Ingedashet cites the “injustice done to Yosef Salamsa,” who committed suicide in July 2014 after allegedly being abused by the police. “Has anyone done anything? Is anyone bothered about this? Who cares? It’s sad,” she says.
You say you don’t feel like becoming a poster girl when it comes to the community. But to what extent do you feel responsibility for the series in which you perform as a young star?
“What’s lovely about Lilush, my character in ‘Schuna,’ is that she has genuine self-assurance, not something that is driven by anger. She simply knows what she’s entitled to. And I see this in myself, too — that place where you’re not afraid to stand up for what’s yours; to say ‘I deserve it’; to go after what you want and to get it. If Vicky [Omer Goldman], the main character, always falls into despair and doesn’t know how she will manage to get what she wants, Lilush is the one who will offer solutions — because you can’t just sit there and cry.
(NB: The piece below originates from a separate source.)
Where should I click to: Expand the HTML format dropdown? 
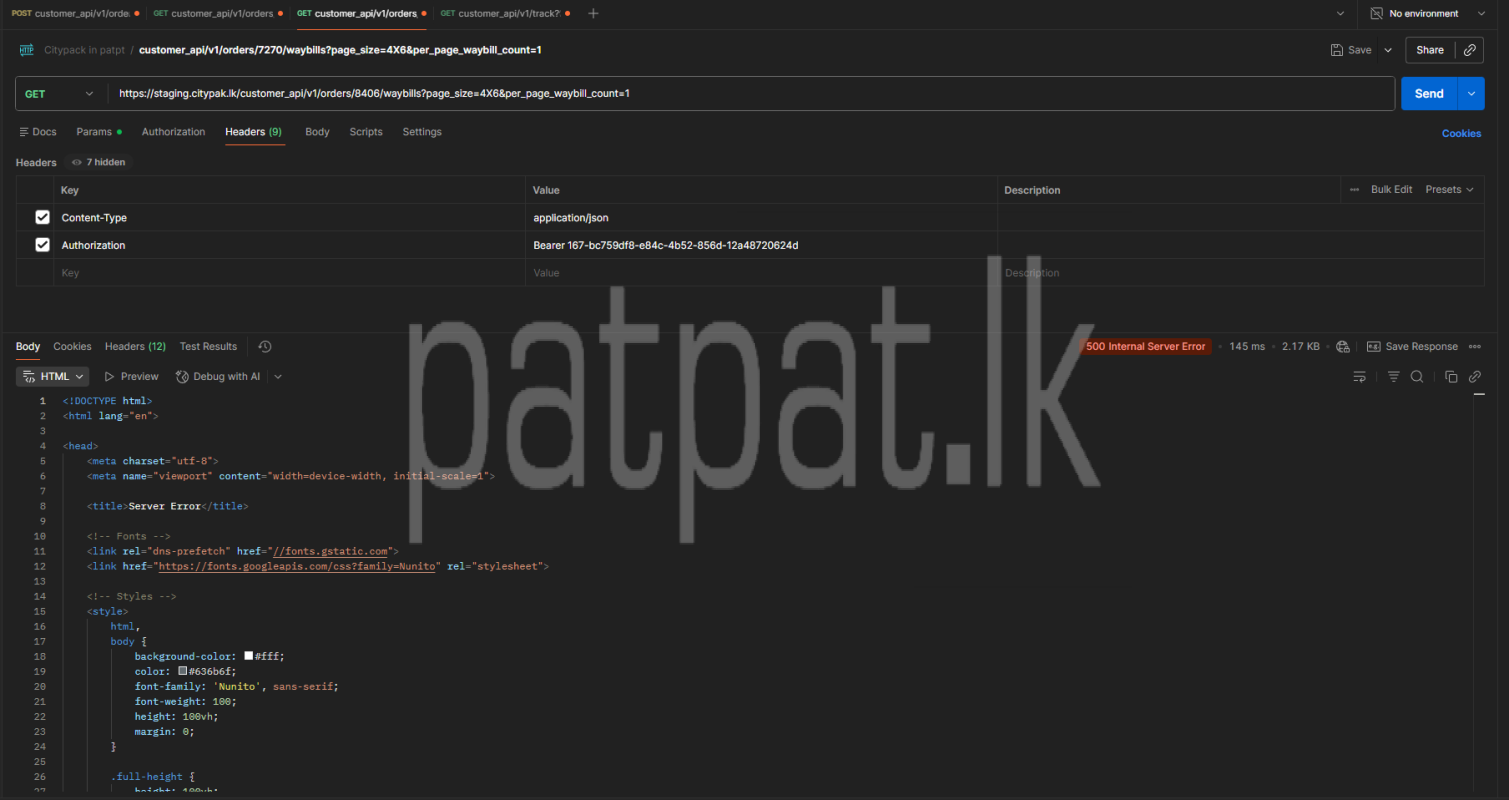[x=53, y=377]
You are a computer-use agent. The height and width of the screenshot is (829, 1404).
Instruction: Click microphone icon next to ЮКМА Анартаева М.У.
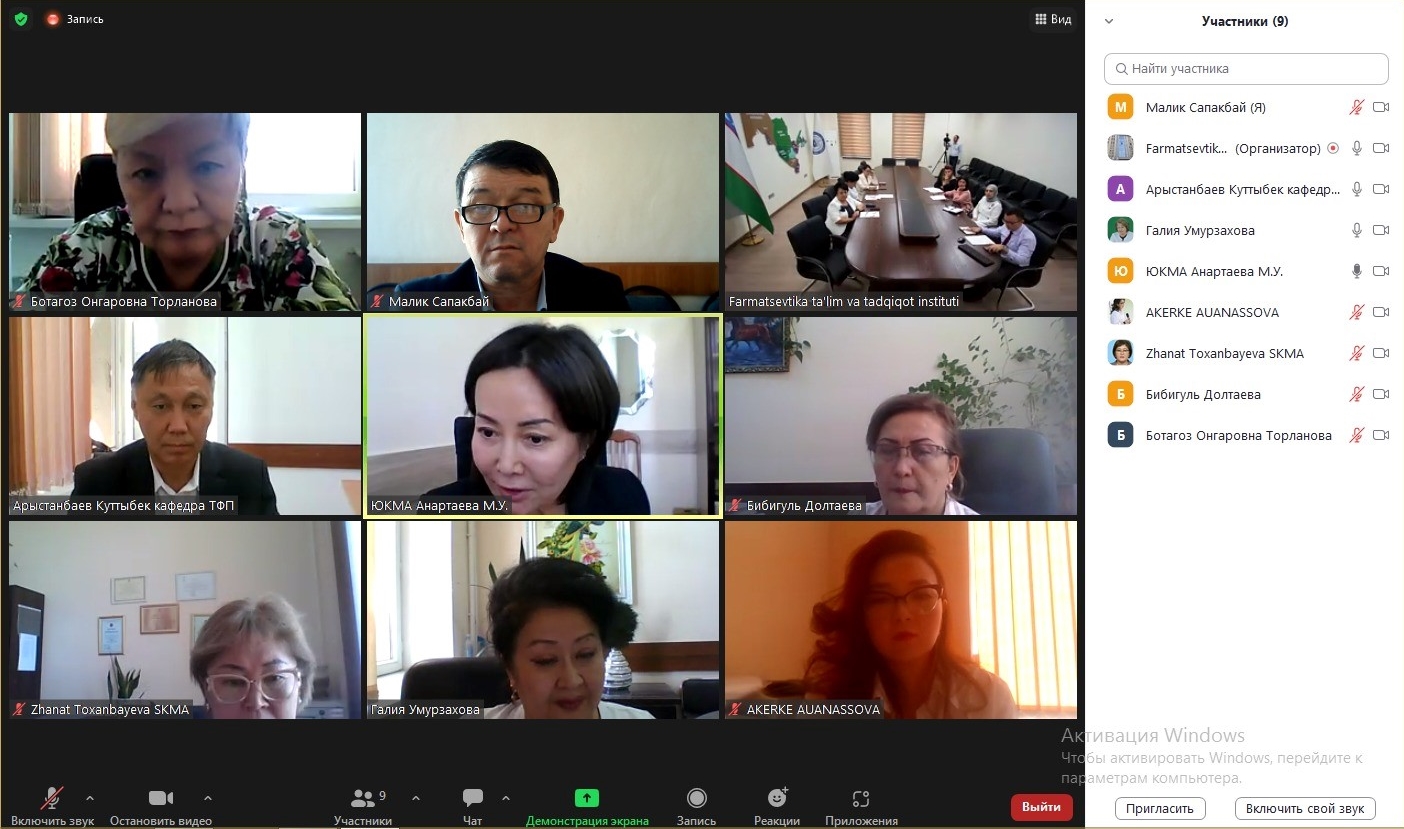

Even if it’s hard, you fall for a moment and then get back up.”
And what about the Festigal, which starts in December — are you completely comfortable with the messages it conveys?
“In contrast to what happened there with ‘Selfie Song’ [when some disgruntled parents called for a boycott of the 2014 show], this year the producers are going with messages that are more social and important. Last year they dealt with the phenomenon of shaming on social media, and this year they want to remind youngsters that they should get away from their screens.
“We recently filmed at Tel Aviv Port and kids who watch ‘Galis’ and ‘Neighborhood’ were passing by. They didn’t take their faces away from their screens because they were hunting Pokemon. Like zombies. Right in front of them are all their favorite stars and they don’t even notice. It took them 15 minutes and then we heard someone say, ‘Bro, bro, lift up your phone — Shiran Sendel [Yuli in ‘Galis’] is here.’ And then they came over to take a selfie with us!”
In a certain sense, your story fits the capitalist view that you can succeed if you want something badly enough. In reality, there are a lot of social barriers to deal with, especially when you come from a less privileged background. How do you relate to this gap?
“I also have roles that I don’t get. There are auditions to which I’m not invited. But you can’t think like that. If I think I’m not sure if I will succeed, then the situation will be worse. I know that as long as I work in order to fulfill my dreams, I will get ahead and get somewhere. If they don’t give it to me, I’ll create it for myself. And if they don’t let me come in through the door, I’ll come in through the window. It’s a matter of motivation and true faith. Rabbi Nachman of Breslov says that if you imagine something enough times, in the end it will happen. So I do a lot of imagining.”